What should you do? Pick one platform. Commit to posting twice a week. Use AI to draft it. Add your personal story. Hit publish.
Start today, not someday.”
See the difference?
The second one sounds like a real person with real experience. It challenges you. It’s direct. It has personality.
Are edits needed? Absolutely. But it’s 90% there.
That’s the power of voice training.
The Structure That Makes It Work
Notice how that second example is organized?
It opens with one clear idea. Explains why it matters in a few sentences. Then tells you exactly what to do next.
That’s a simple structure you can use for any post:
Start with your main insight
Explain why it matters
Give them an action step
Keep this pattern in mind.

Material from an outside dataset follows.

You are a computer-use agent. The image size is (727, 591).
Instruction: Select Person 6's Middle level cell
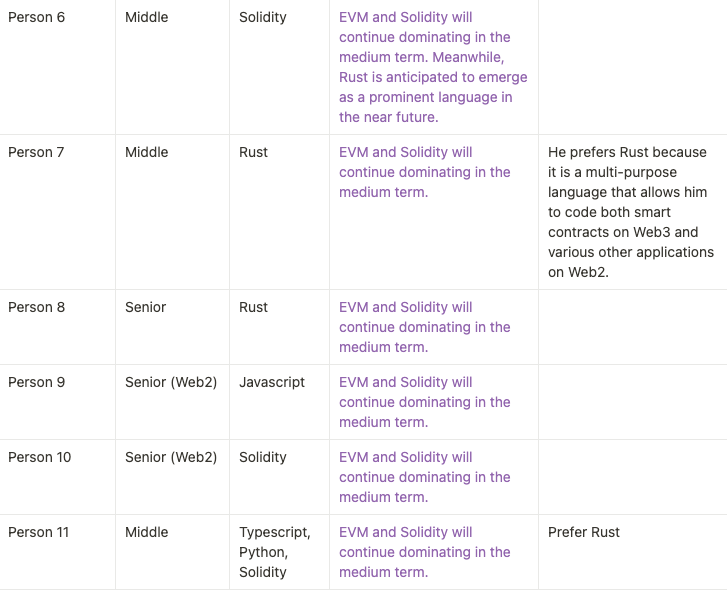(172, 67)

When your content follows a clear structure, readers actually finish reading it.
And when you combine clear structure with your authentic voice? That’s when content starts working.
Your Action Step (Do This Today)
Here’s what I want you to do right now:
Step 1: Gather 3-5 writing samples (emails, posts, anything you’ve written)
Step 2: Use the voice guide prompt I gave you above
Step 3: Save the voice guide AI creates for you
Step 4: Use that voice guide to create ONE LinkedIn post on any topic
Step 5: Reply to this email and show me what you created
I want to see the difference voice training makes for you.
Because here’s the thing: most advisors will read this newsletter, think “that’s interesting,” and do nothing.
But you’re not most advisors.
You’re someone who understands that small systems create massive results. You’re someone who invests 15 minutes now to save 5 hours every week going forward.
You’re someone who knows that content with your authentic voice is the difference between being ignored and being remembered.
So do the exercise. Today.
What’s Coming Next
In the next issue, I’m going to show you the 5-Minute LinkedIn Post Formula that actually works.
You’ll learn exactly how to create posts that stop scrolling, build trust, and generate replies. All in less time than it takes to grab coffee.
But only if you do today’s homework first. Voice training is the foundation. Everything else builds on top of it.
Sam Farrington, CFP®
Creator of Amplify
P.S. The voice guide you create today isn’t permanent. As you write more and develop your style, you can update it. Think of it as a living document that evolves with you. But having a starting point is infinitely better than having nothing.